Amazon has launched an exciting new feature for Alexa – Live Translation. The feature allows users speaking in two different languages to converse with each other, with Alexa acting as an interpreter and translating both sides of the conversation.
With this add on, a customer can ask Alexa to initiate a translation session for a pair of languages. Once the session has ended, users can speak phrases or sentences in either language and Alexa will automatically identify which language is being spoken and translate each side of the conversation.
Currently, the feature works with six language pairs — English and Spanish, French, German, Italian, Brazilian Portuguese, or Hindi — on Echo devices with locale set to English US.
The feature leverages several existing Amazon systems. These include Alexa’s automatic-speech-recognition (ASR) system, Amazon Translate, and Alexa’s text-to-speech system, with the overall architecture and machine learning models designed and further optimised for conversational-speech translation.
Language ID
Alexa runs two ASR models in parallel during a translation session, along with a separate model for language identification. Input speech passes to both ASR models at once. Based on the language ID model’s classification result, only one ASR model’s output is sent to the translation engine.
This parallel implementation is important in maintaining the latency of the translation request, as waiting to begin speech recognition until the language ID model has returned a result would delay the playback of the translated audio, Amazon confirmed.

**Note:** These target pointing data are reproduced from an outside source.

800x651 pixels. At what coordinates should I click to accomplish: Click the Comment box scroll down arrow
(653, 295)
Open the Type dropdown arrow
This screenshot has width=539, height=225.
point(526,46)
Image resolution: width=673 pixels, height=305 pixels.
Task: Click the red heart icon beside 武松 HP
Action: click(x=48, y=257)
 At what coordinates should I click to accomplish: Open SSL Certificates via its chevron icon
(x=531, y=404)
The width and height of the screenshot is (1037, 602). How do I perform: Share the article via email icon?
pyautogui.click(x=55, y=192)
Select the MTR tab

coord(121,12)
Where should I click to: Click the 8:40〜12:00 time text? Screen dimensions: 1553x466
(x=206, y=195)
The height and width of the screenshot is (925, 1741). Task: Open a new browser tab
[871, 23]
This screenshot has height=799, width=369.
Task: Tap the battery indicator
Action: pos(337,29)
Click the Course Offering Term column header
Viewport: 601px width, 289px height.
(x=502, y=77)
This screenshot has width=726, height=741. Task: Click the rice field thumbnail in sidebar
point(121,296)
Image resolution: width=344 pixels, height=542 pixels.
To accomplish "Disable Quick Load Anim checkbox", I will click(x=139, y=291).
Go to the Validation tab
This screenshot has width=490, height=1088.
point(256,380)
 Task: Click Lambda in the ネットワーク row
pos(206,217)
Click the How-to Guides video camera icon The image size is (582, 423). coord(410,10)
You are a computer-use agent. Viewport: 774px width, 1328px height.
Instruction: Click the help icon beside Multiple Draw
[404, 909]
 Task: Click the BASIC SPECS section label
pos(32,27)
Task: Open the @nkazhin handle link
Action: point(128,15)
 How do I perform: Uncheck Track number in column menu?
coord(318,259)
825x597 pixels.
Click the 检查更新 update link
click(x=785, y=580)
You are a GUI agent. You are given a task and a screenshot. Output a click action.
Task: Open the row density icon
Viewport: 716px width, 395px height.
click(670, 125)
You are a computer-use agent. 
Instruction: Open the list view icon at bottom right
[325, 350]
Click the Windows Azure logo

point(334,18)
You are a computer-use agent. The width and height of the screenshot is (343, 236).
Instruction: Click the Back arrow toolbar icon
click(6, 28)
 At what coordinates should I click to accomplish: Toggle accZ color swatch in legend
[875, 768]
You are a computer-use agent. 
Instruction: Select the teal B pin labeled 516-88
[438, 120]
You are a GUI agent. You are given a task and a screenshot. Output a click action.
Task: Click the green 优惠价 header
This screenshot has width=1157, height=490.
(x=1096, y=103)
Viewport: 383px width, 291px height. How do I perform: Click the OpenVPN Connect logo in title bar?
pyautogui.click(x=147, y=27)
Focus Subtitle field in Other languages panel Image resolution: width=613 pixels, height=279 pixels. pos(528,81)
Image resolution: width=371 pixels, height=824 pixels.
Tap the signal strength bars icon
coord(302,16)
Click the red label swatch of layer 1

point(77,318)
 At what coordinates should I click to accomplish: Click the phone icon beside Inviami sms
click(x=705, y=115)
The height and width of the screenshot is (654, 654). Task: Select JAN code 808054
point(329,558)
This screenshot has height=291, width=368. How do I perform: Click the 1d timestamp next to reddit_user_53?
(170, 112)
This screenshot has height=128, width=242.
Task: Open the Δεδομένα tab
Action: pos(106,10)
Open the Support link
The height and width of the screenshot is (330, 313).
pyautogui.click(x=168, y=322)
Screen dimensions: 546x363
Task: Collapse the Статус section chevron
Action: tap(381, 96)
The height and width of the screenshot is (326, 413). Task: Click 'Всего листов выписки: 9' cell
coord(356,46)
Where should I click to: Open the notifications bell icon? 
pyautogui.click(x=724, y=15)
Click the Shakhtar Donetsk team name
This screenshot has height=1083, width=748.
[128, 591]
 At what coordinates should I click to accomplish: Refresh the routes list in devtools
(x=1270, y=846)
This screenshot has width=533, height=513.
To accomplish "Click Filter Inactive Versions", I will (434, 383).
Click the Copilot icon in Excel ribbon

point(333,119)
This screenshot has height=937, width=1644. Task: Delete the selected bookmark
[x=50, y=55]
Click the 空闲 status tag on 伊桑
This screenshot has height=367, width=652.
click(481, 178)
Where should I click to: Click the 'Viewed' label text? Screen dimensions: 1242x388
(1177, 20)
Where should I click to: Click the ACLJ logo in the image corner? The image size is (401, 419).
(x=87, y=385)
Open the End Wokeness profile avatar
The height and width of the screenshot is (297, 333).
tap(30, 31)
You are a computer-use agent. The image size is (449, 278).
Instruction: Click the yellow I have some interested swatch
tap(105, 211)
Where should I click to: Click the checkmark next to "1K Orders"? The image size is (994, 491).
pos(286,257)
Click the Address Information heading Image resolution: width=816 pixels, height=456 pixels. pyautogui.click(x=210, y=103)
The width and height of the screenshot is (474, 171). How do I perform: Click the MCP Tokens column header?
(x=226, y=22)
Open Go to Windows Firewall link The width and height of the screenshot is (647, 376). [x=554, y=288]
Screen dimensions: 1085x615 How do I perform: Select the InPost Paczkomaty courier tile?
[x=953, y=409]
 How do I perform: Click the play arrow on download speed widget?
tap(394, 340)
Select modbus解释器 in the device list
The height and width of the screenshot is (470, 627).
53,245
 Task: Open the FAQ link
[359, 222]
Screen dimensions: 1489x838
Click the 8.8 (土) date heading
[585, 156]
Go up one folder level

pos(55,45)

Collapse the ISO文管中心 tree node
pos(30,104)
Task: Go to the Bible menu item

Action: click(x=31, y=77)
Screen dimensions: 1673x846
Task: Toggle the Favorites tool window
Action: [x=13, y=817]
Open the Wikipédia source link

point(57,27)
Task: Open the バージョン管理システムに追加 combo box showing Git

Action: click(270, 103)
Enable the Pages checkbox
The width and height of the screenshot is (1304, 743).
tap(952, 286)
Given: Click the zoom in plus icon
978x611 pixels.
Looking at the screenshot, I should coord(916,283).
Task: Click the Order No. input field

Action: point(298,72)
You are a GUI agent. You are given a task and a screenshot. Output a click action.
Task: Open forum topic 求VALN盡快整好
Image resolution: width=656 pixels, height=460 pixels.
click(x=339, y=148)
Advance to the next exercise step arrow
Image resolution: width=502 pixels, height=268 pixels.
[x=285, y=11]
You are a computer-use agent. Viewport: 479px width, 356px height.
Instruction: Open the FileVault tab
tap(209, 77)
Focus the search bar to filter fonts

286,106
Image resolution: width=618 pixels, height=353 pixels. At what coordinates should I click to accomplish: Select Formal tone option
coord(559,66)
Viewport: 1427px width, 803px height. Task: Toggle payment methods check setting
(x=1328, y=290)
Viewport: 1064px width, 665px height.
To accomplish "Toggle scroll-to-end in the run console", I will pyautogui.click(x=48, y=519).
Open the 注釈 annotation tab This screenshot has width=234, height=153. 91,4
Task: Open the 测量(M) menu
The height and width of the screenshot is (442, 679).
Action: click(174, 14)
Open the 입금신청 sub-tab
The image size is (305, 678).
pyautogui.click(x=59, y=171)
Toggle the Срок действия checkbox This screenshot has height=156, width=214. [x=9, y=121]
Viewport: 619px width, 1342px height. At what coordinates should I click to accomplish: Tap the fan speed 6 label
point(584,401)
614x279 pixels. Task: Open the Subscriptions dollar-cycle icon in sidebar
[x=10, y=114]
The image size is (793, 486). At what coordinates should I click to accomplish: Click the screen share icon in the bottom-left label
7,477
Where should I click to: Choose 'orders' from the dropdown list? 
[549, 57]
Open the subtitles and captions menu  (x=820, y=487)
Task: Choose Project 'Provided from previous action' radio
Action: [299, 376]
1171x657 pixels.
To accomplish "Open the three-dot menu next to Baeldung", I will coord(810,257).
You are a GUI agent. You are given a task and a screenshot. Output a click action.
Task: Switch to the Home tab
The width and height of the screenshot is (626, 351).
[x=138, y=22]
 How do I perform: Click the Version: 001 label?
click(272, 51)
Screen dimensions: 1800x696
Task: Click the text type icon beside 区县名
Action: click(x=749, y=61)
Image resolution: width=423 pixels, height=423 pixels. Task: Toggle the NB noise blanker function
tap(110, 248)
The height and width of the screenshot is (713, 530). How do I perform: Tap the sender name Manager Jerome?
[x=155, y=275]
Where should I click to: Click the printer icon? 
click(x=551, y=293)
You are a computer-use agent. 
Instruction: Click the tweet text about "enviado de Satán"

The company also learned that the language ID model is most effective when it bases its decision on both acoustic information about the speech signal and the outputs of both ASR models.
Once the language ID system has selected a language, the associated ASR output is processed and forwarded to Amazon Translate. The result is subsequently passed to Alexa’s text-to-speech system and played back to users.
Speech Recognition
Like most ASR systems, the ones used by Amazon for live translation are acoustic and language models. The acoustic converts audio into the smallest units of speech – called phonemes – whereas the language model encodes the probabilities of particular strings of words. This then helps the ASR system decide between alternative interpretations of the same sequence of phonemes.
To adapt the acoustic models, Amazon used connectionist temporal classification (CTC), followed by multiple passes of state-level minimum-Bayes-risk (sMBR) training. Amazon also mixed noise into the training set, enabling the model to focus on characteristics of the input signal that vary less under different acoustic conditions. This helped make the acoustic model more robust.
The Detail
Adapting to conversational speech also required modification of Alexa’s end-pointer. This determines when a customer has finished speaking. The end-pointer already distinguishes between pauses at the ends of sentences, which indicates that the user has finished speaking and that Alexa needs to follow up, and mid-sentence pauses, and may be needed to go on for a longer period. For Live Translation, Amazon modified the end-pointer to allow it to tolerate longer pauses at the ends of sentences, as speakers engaged in long conversations will often take time between sentences to formulate their thoughts.